Le troisième volet du texte dont nous sommes saisis pour avis – les articles 18 et 19 – tend à améliorer le contenu de la protection apportée aux bénéficiaires du droit d'asile.

Ces dispositions concernent tout d'abord la délivrance des titres de séjour. Conformément à la directive « qualification », le bénéficiaire de la protection subsidiaire se verra délivrer une carte de séjour temporaire de deux ans – au lieu d'un an – lors de son premier renouvellement. Les parents des mineurs sous protection internationale bénéficieront des mêmes droits au séjour que leur enfant.

Afin de permettre aux bénéficiaires du droit d'asile de se déplacer à l'étranger, le projet de loi codifie également la délivrance de documents de voyage spécifiques qui ne sont aujourd'hui mentionnés que dans le code général des impôts.

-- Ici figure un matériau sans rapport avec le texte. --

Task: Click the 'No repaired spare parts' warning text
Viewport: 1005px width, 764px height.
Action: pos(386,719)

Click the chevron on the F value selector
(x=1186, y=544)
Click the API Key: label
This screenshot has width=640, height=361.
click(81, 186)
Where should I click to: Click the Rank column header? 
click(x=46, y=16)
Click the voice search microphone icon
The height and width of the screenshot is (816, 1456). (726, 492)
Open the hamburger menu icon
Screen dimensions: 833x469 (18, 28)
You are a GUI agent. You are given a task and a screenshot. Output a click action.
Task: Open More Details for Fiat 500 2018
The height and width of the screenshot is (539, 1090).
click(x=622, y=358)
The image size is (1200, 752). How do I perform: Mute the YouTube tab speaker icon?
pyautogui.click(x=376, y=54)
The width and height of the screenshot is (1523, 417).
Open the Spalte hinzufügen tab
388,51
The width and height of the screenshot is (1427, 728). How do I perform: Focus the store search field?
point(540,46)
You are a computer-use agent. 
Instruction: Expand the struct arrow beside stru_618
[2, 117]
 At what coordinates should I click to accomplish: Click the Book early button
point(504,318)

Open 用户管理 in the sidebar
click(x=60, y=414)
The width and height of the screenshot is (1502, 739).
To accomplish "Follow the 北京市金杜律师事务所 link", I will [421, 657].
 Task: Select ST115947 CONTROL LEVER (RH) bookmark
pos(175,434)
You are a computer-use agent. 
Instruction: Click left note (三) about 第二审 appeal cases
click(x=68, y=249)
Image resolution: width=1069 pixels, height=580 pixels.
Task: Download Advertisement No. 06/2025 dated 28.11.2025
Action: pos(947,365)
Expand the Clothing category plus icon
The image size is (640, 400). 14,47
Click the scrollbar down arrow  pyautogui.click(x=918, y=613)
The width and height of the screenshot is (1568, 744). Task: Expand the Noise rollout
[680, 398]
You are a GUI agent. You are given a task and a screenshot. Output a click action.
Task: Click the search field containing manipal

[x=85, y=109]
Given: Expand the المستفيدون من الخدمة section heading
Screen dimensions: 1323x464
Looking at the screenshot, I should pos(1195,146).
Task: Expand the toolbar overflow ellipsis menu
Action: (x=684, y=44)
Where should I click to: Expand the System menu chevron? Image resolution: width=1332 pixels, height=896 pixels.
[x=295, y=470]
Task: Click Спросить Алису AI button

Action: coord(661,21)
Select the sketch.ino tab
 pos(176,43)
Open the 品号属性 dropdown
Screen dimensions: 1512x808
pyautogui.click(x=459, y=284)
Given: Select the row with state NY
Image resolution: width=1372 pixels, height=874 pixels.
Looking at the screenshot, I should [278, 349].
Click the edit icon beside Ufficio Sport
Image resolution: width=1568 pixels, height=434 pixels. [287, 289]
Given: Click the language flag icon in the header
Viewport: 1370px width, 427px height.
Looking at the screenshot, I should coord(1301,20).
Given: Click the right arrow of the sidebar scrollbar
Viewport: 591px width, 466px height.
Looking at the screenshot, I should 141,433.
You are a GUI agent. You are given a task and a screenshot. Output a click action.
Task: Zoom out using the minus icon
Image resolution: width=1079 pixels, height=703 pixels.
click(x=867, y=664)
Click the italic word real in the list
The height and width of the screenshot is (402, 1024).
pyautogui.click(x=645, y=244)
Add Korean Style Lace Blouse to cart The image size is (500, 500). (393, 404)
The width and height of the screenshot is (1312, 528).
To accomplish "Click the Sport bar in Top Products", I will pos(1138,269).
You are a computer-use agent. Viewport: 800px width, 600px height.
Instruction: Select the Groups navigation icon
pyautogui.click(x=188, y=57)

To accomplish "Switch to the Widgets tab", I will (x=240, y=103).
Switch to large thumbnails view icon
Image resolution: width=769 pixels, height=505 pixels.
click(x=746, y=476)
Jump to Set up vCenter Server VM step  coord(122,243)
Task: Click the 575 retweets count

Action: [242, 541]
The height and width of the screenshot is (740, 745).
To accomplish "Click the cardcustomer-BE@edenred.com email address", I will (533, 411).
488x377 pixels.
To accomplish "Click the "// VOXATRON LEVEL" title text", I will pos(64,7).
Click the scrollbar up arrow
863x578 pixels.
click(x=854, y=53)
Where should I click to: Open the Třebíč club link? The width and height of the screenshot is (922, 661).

Le texte consacre par ailleurs le droit à la réunification familiale pour les réfugiés et les bénéficiaires de la protection subsidiaire. À la différence du regroupement familial, cette procédure particulière n'est pas soumise à des conditions de durée de séjour préalable, de ressources ou de logement : les personnes sous protection internationale se distinguent des autres étrangers admis au séjour en France par les raisons qui les ont contraints à fuir leur pays et qui les empêchent d'y mener une vie familiale normale.

Enfin, une disposition du projet de loi confère une base légale aux certificats médicaux demandés par l'OFPRA lorsqu'une protection internationale a été accordée à une mineure en raison d'un risque de mutilation génitale. Le risque peut en effet persister en France ; en cas de refus de transmettre un certificat médical, l'office pourra saisir le procureur de la République.

Au vu de ces observations, je donnerai un avis favorable à l'adoption des articles de ce projet de loi dont notre commission a été saisie pour avis.